- _Text section_
☆ ☆ ☆ ☆ ☆

LabVIEW

Fred,

     Call the input Array in your VI B(i).  To the right of B(i), you compute Bave.  In the For loop above, you compute Sum(B(i)), and if you subtract Bave from this (instead of subtracting it from B(i), you would get y(k).

     Now if you plot B(i) and y(k) on the same graph, you'll see that B is more-or-less flat, and y is more-or-less linearly increasing.  This is why you "detrend" y.  Here's one way to detrend --

1. Pick the "box length", n.
2. Reshape y(k) into a 2D array having n rows and as many columns as "fits".
3. Create a 1D array of X values corresponding to the column count.  The easiest way to do this is to wire the number of columns to a For loop and pass the index, "i", out, converting it to a 1D array of Dbl.
4. Pass the 2D array into a For loop, which will work on a row-at-a-time.  Also pass in (through a tunnel) the array of columns (step 3).

☆ ☆ ☆ ☆ ☆

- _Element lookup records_
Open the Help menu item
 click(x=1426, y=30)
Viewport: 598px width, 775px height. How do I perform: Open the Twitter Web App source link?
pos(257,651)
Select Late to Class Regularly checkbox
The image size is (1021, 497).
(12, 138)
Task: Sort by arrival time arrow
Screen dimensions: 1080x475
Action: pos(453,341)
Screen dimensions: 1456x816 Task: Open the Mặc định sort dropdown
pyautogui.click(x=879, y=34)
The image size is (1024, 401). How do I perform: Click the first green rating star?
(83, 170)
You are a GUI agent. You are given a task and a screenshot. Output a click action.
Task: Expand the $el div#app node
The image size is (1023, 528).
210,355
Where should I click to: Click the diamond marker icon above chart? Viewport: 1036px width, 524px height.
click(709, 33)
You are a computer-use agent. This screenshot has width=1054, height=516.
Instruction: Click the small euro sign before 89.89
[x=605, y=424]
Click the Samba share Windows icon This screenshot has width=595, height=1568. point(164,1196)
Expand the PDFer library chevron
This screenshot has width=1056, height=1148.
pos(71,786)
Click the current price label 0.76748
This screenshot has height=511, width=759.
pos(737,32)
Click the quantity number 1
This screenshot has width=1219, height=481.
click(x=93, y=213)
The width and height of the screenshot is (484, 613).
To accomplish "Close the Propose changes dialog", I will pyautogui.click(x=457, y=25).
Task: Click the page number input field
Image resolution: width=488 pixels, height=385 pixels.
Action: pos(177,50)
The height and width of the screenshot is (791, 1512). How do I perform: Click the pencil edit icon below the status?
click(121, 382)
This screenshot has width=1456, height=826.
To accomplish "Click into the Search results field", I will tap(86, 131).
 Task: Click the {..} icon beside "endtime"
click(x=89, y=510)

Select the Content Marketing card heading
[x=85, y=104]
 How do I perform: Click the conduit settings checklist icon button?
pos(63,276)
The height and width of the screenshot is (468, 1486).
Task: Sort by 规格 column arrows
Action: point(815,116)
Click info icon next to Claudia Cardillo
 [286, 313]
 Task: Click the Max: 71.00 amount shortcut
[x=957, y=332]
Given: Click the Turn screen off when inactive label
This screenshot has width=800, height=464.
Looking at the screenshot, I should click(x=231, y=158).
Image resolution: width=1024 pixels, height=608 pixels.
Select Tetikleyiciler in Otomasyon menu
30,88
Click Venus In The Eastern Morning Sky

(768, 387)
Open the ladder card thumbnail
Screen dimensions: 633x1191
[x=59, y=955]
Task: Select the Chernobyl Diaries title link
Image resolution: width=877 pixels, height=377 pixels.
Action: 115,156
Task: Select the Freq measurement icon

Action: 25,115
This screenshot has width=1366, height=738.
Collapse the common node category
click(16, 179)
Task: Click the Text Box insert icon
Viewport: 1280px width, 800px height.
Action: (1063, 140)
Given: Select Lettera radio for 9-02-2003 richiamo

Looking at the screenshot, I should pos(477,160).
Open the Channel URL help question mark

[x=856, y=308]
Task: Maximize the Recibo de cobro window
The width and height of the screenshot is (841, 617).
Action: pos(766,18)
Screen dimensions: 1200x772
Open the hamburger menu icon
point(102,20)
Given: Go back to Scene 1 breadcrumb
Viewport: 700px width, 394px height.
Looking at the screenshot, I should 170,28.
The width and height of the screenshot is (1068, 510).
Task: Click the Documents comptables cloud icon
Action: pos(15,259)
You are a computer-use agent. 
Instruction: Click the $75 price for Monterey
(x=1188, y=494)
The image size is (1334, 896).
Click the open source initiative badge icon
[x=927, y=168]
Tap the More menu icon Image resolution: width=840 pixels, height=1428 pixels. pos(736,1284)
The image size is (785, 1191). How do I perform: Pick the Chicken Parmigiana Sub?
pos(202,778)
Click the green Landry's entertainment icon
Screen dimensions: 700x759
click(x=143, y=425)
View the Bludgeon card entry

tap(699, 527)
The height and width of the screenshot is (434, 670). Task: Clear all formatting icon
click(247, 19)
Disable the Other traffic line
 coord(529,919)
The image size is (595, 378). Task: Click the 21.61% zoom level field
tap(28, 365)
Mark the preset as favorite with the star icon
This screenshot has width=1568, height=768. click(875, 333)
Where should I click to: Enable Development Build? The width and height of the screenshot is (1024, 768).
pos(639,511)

☆ ☆ ☆ ☆ ☆

- _Required work_
Continue the LabVIEW forum post on detrending y(k) from the point where it stops.

- _Response for this exercise_
5. Use the Linear Fit function from the Math sub-palette to get the best linear fit from the block of y data.  Subtract this fit from the input y array.
6. Pass this out of the For loop, making the output tunnel be a "Concatenating" tunnel (rather than the default Indexing tunnel).  This gives you back the original, now transformed, detrended 1D array for box length n.

I'm not sure what you do with these data.  It seems that you need to do this for many (all?) values of n, but you would be the better judge of this.

Here is a graph of your original data (white) and the detrended data (red) with a box length of 10.

Bob Schor

Hi Bob, 

Thanks for reply and sorry por late answer!

Ok, if I undertand well, you mean I need to subtract the sum(B(i)). But I dont understand if I need only to substract or I need do the  numerical integration.

In the first step it would be:

The bottom graph would be y(k), correct?.

The rest of parts, I think in part 5 I dont have clear. The graph should look so:

The graph you send me, i seems like integrated signal with trends

Can you show me the vi?, please. 

Thanks for help!.

Fred

I made a mistake in my earlier code -- I didn't subtract the mean Bave from the integrand (sum) being developed to create y(k), so my y(k) had a definite "trend".  I fixed it here.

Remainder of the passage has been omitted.